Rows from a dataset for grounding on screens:

** begin **

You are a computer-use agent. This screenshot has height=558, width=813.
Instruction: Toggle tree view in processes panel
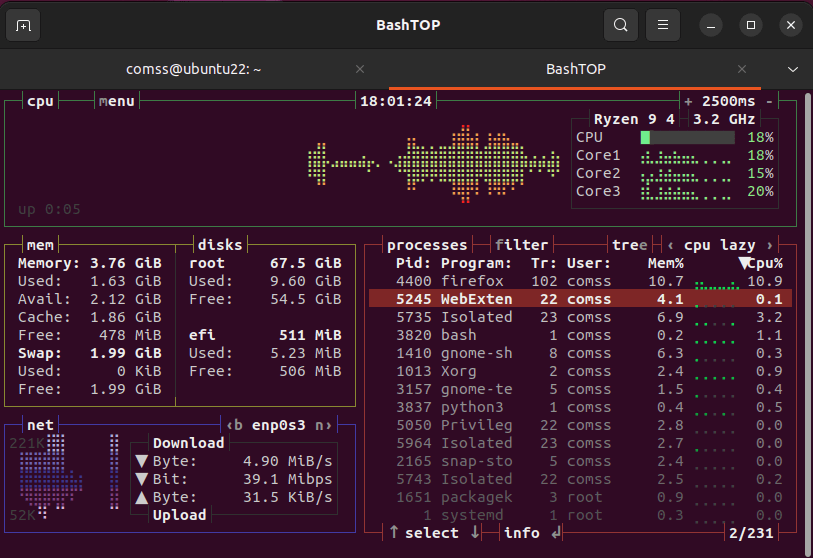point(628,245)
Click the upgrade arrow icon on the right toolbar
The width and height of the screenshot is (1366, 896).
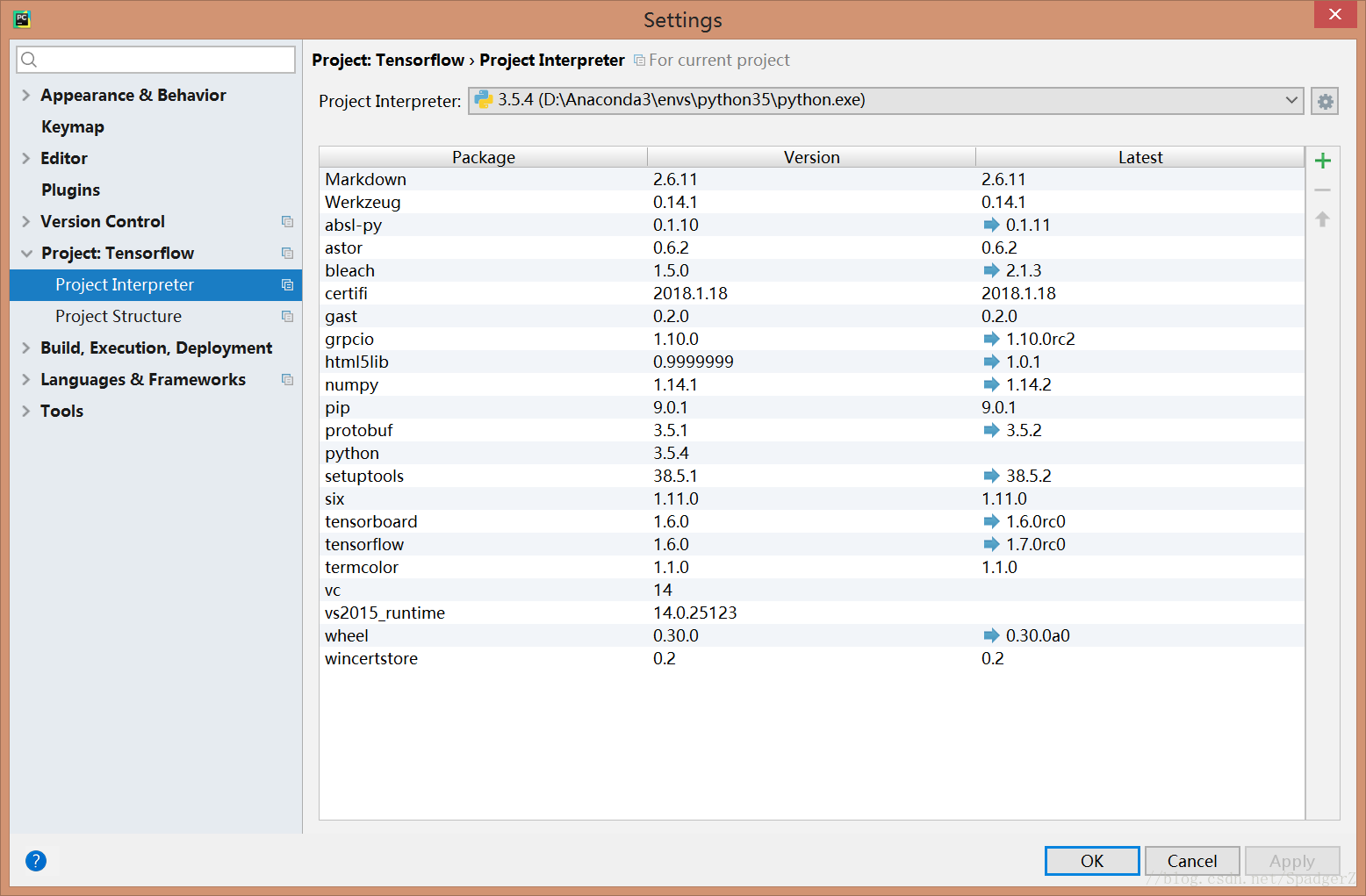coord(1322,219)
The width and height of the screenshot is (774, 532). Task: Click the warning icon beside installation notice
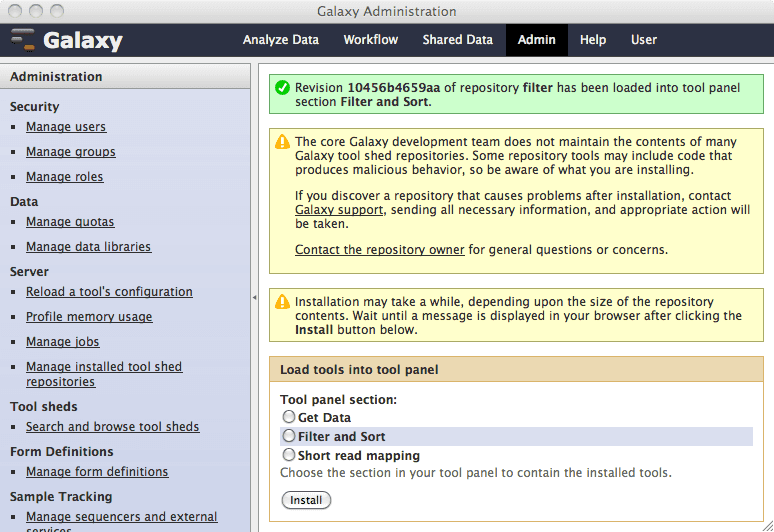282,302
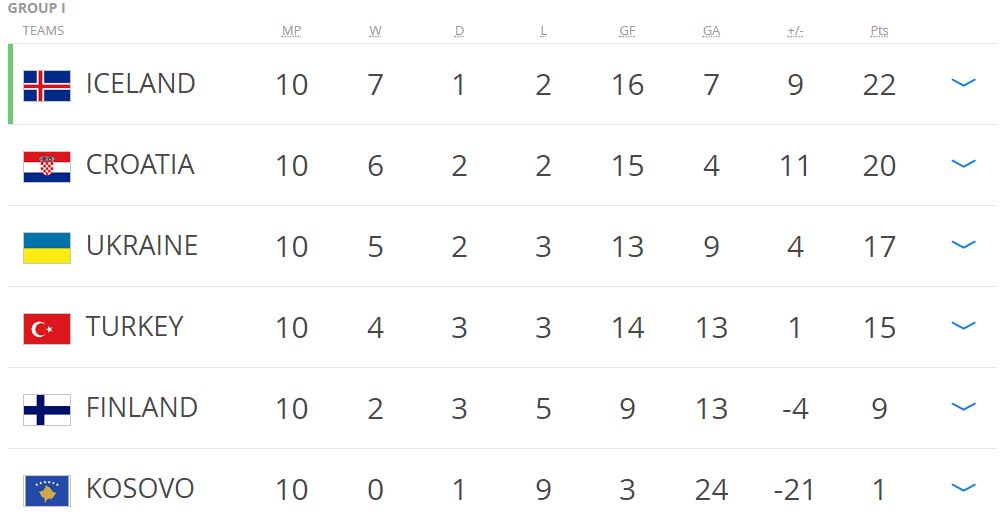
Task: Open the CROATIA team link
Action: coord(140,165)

** end **

__PROBLEM__
Please retype all the rows above line for line, leaving the pictures out of your answer.

__SOLUTION FOR THIS TASK__
You are a computer-use agent. This screenshot has height=558, width=813.
Instruction: Toggle tree view in processes panel
point(628,245)
Click the upgrade arrow icon on the right toolbar
The width and height of the screenshot is (1366, 896).
coord(1322,219)
The width and height of the screenshot is (774, 532). Task: Click the warning icon beside installation notice
282,302
Task: Open the CROATIA team link
Action: coord(140,165)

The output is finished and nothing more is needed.